The ensuing sell-off shaved 7% from Morningstar’s Global Equity index and 8% from the International Equity index for the quarter.

“Also, continued waves of liquidity injected by many of the world’s central banks and the lowering of interest rates in the U.S. sent mixed messages,” Lee said. “Many investors took this as a sign that the U.S. financial system is in rougher shape than predicted. Naturally, this was bearish for equities around the world, particularly financials.”

A global flight to safety drove up the value of fixed income investments, driving a 6.8% first-quarter gain in the Global Fixed Income fund index. The soaring price of gold, also fuelled by investors seeking a safe haven, pushed the Precious Metals fund index into second place for the quarter, with a return of 4.3%. That return would have been even higher if not for the precipitous fall in value posted in March, when the category plummeted 7.7%.
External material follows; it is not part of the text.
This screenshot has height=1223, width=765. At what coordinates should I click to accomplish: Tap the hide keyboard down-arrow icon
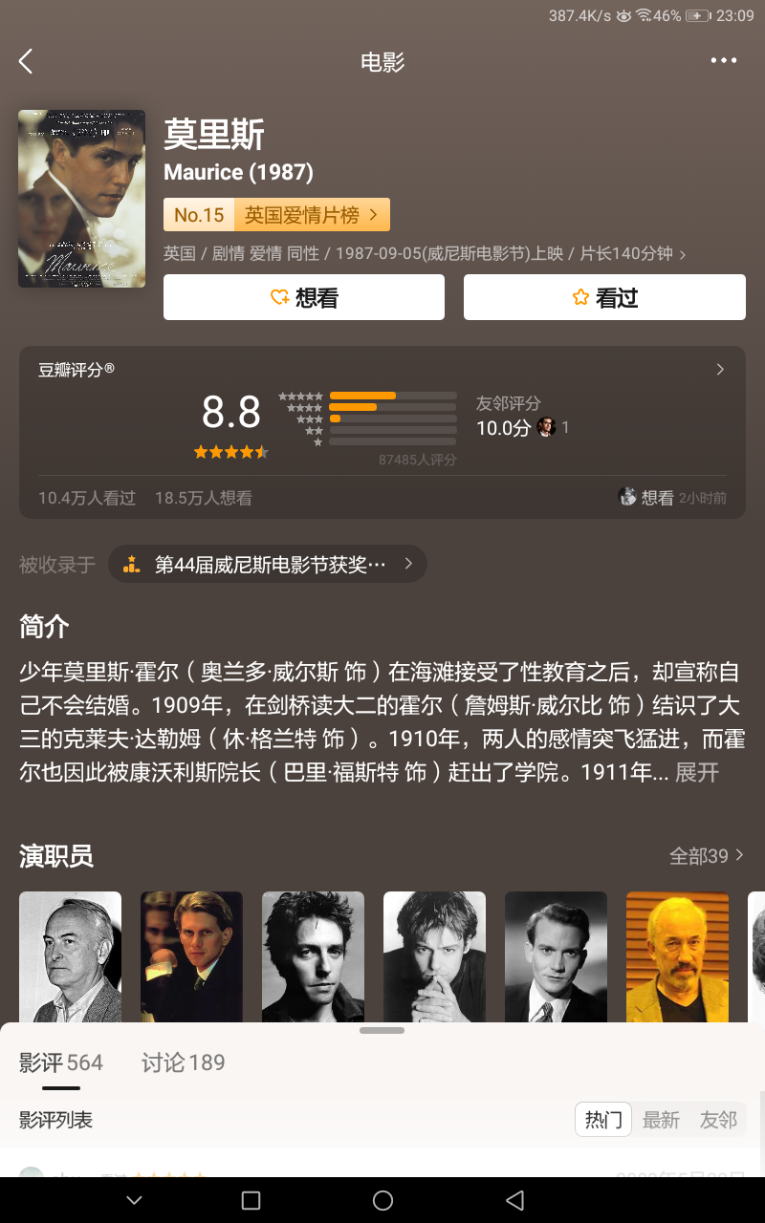(x=134, y=1200)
Domestic fixed income categories were also among the top performers, but lagged foreign bond returns because they lacked the tailwind provided by the loonie. The Canadian Inflation-Protected Fixed Income index earned 4.2%, while the Short Term Fixed Income index rose 2.5% and the standard Canadian Fixed Income index gained 2.4%.

The worst returns for the quarter came in the Science & Technology Equity fund index, which fell 11.9%, followed by the Asia Pacific ex-Japan index, which fell 10.4%. Rounding out the bottom three, the U.S. Small/Mid Cap Equity index dropped 10.0% on the quarter.

For the month of March alone, the European Equity category was the top performer, returning 4.5%, just ahead of the tiny Real Estate Equity index, which turned in 4.2%.